Fig. (4).

Effect of Curcumin on KBrO₃ induced loss of primary cilia and disruption of tight junction proteins.

Fig. (4a) KBrO₃ (5.5mM) treatment of RPTEC/TERT1 for 24h on ciliary and junctional proteins in comparison with untreated or curcumin-treated cells. RPTEC/TERT1 cells were cultured in 8-well chamber slides and treated with after 10 days of 100% confluency. Confocal images (40x) show the primary cilia with red labelled, α-acetylated tubulin, while the green staining represents the tight junctional protein ZO-1. Hoechst 33342 was used to stain the nuclei (blue), scale 50µm. (i) 0.1% DMSO (control), (ii) curcumin 25 µM, (iii) 5.5 mM KBrO₃ (ic10), (iv) Co-treatment of curcumin + KBrO₃. The images are representative of 3 independent experiments. Scale =50 µm.

Fig. (4b) KBrO₃ (5.5mM) treatment of RPTEC/TERT1 for 24h on a ciliary protein in comparison with untreated or curcumin-treated cells. Confocal images (40x) show the primary cilia with red labelled Arl13b. Hoechst 33342 was used to stain the nuclei (blue), scale 50µm. (i) 0.1% DMSO (control), (ii) curcumin 25 µM, (iii) 5.5 mM KBrO₃ (ic10), (iv) Co-treatment of curcumin + KBrO₃. The images are representative of 3 independent experiments.

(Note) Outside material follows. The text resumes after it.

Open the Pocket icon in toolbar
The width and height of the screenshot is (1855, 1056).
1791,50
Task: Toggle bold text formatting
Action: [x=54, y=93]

Fig. (4c, d) KBrO₃ (5.5mM) treatment of RPTEC/TERT1 for 24h on ZO-1 and Arl13b gene expression, respectively compared with the untreated or curcumin-treated cells. The data represents three independent experiments. *= p> 0.05, ** = p>0.01. (The color version of the figure is available in the electronic copy of the article).